» **Task details**: Please put the lines of the records into a numbered list, starting with the line that contains "The height and width of the screenshot is (586, 933)." and going on through the line that contains "Action: 1447,358", and list only those lines. Skip blank lines and leave the pictures out.
--- START OF Given data ---
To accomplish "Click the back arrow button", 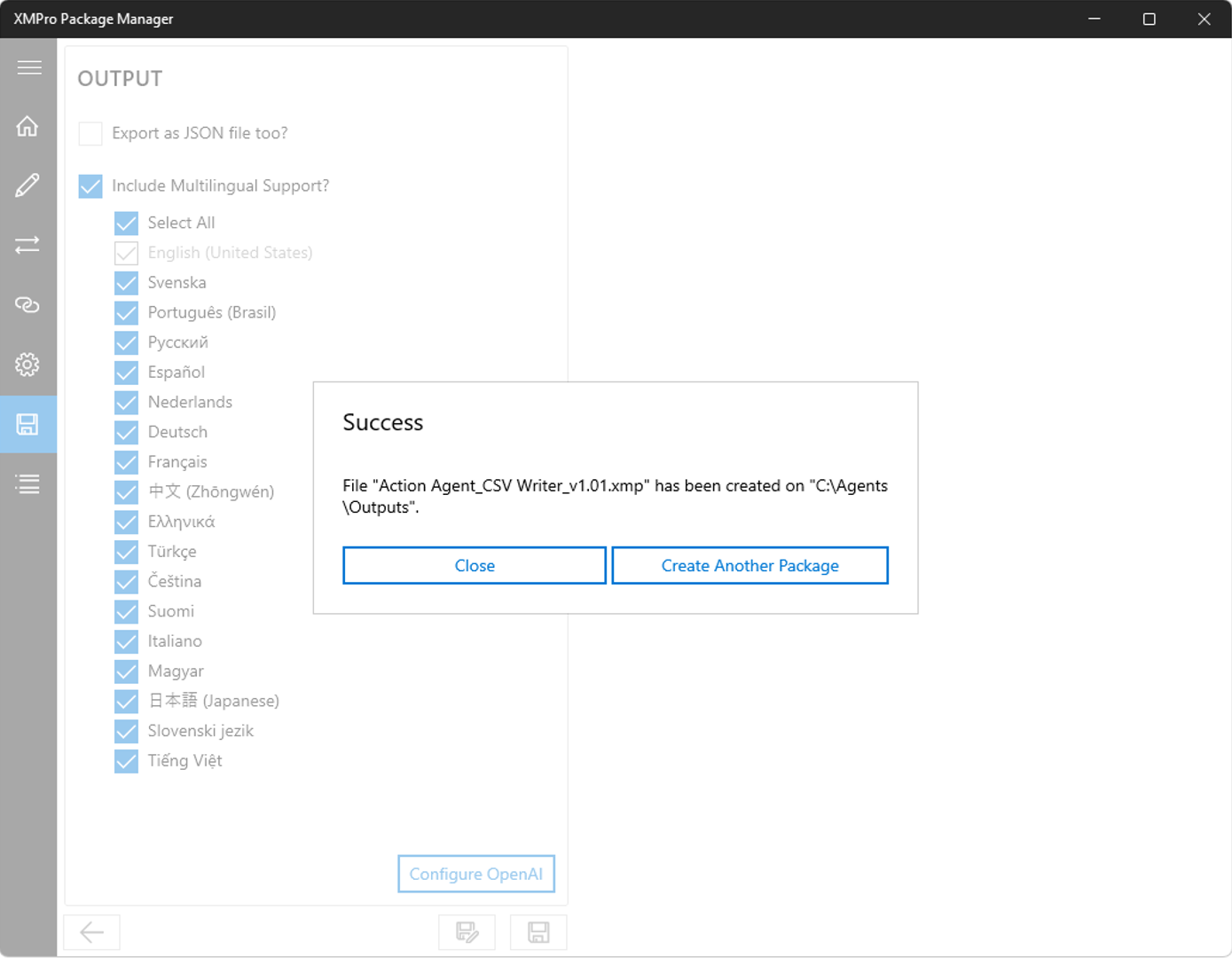I will [92, 932].
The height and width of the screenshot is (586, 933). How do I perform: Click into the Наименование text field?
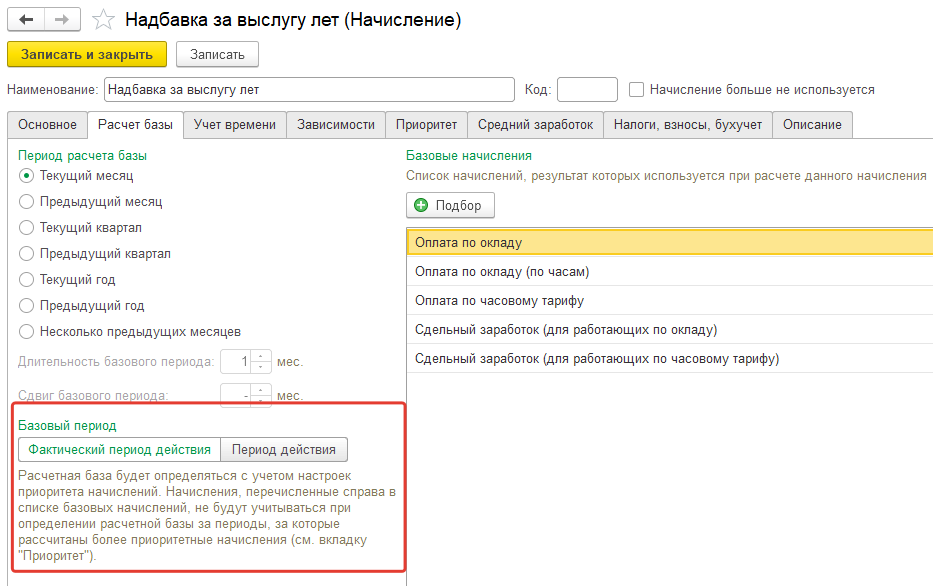[309, 90]
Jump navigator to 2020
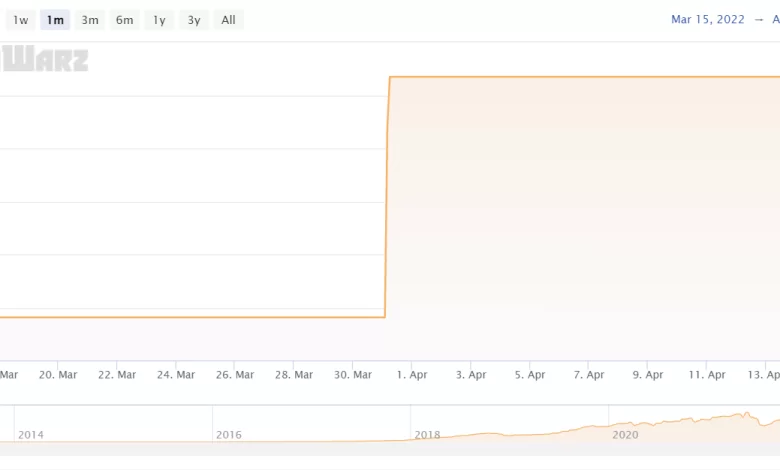The height and width of the screenshot is (470, 780). point(625,435)
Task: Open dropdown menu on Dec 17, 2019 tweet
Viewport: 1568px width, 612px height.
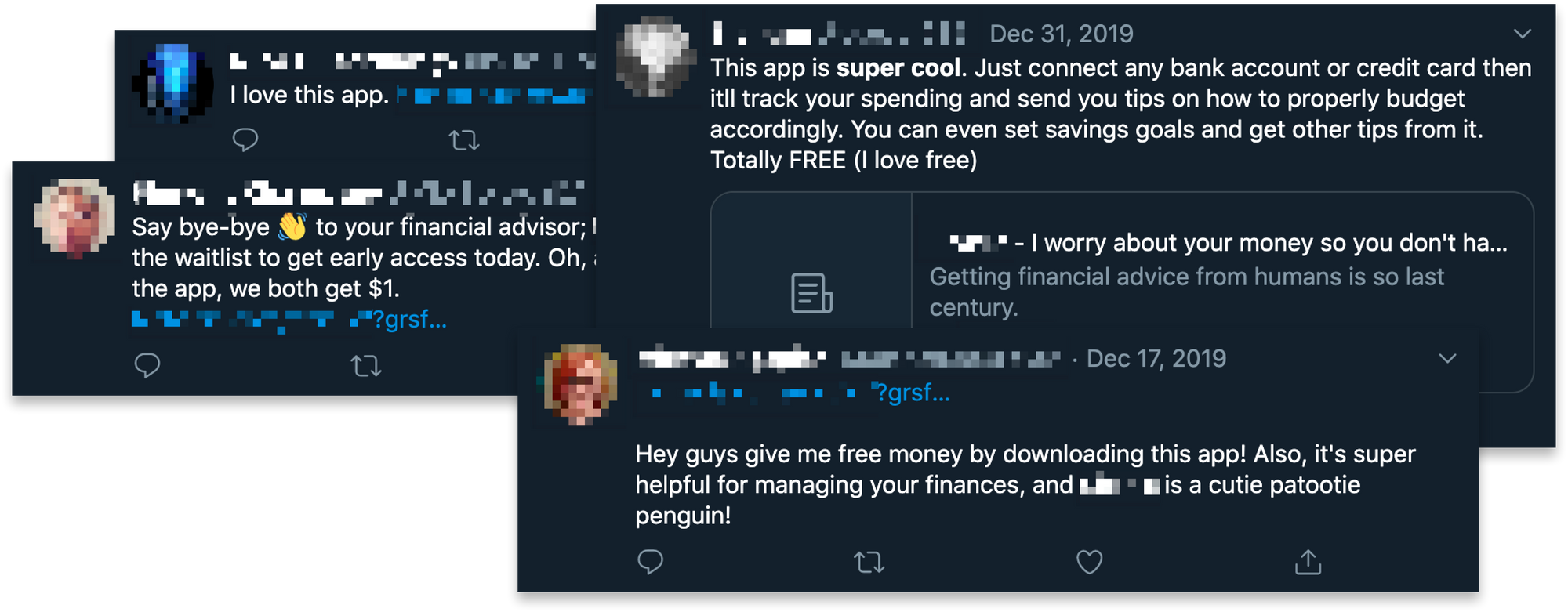Action: 1447,358
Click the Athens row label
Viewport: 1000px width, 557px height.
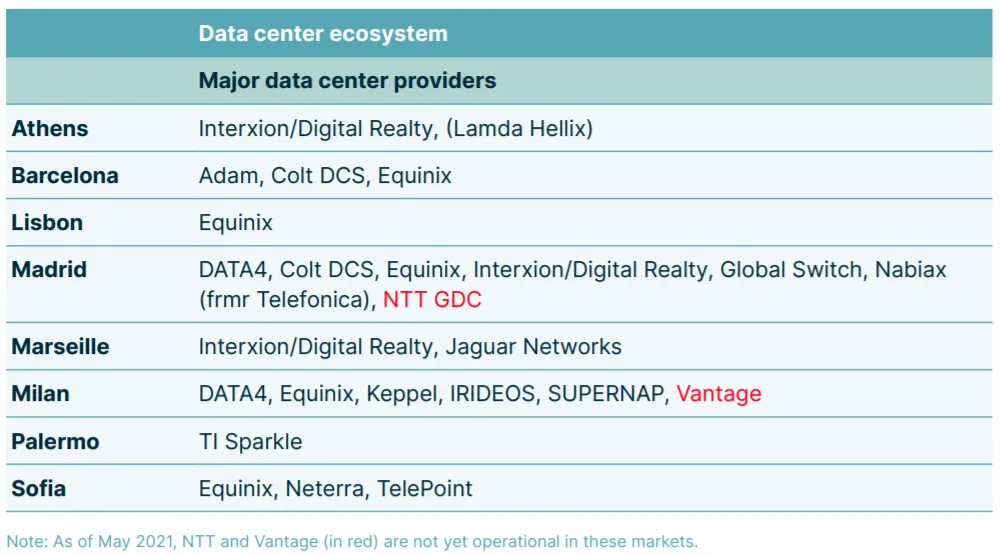tap(50, 128)
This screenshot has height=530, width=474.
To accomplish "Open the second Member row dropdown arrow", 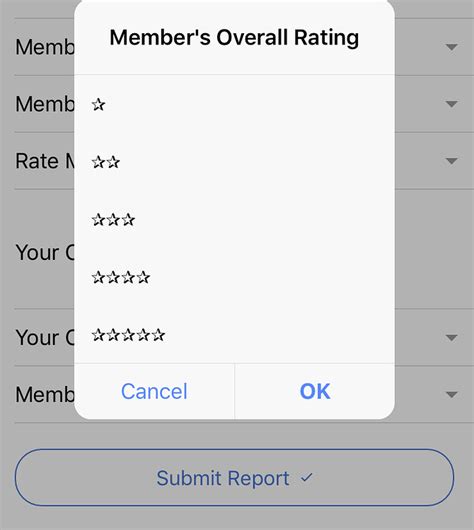I will click(x=451, y=103).
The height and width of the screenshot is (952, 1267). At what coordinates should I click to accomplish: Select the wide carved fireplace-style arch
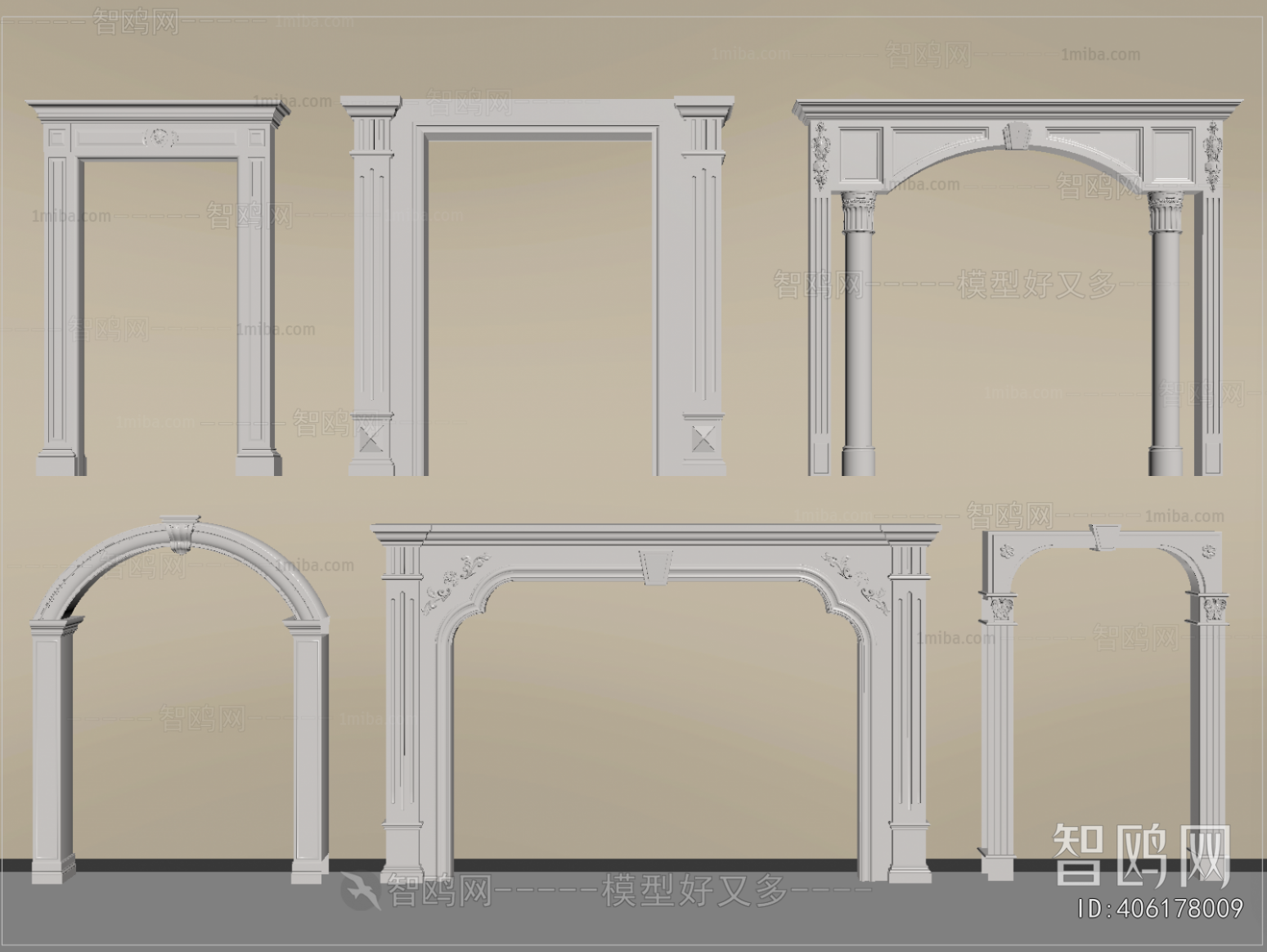tap(646, 703)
--- END OF Given data ---
» **Exercise answer**:
1. The height and width of the screenshot is (586, 933). How do I perform: Click into the Наименование text field?
2. [309, 90]
3. Jump navigator to 2020
4. The height and width of the screenshot is (470, 780). point(625,435)
5. Task: Open dropdown menu on Dec 17, 2019 tweet
6. Viewport: 1568px width, 612px height.
7. Action: 1447,358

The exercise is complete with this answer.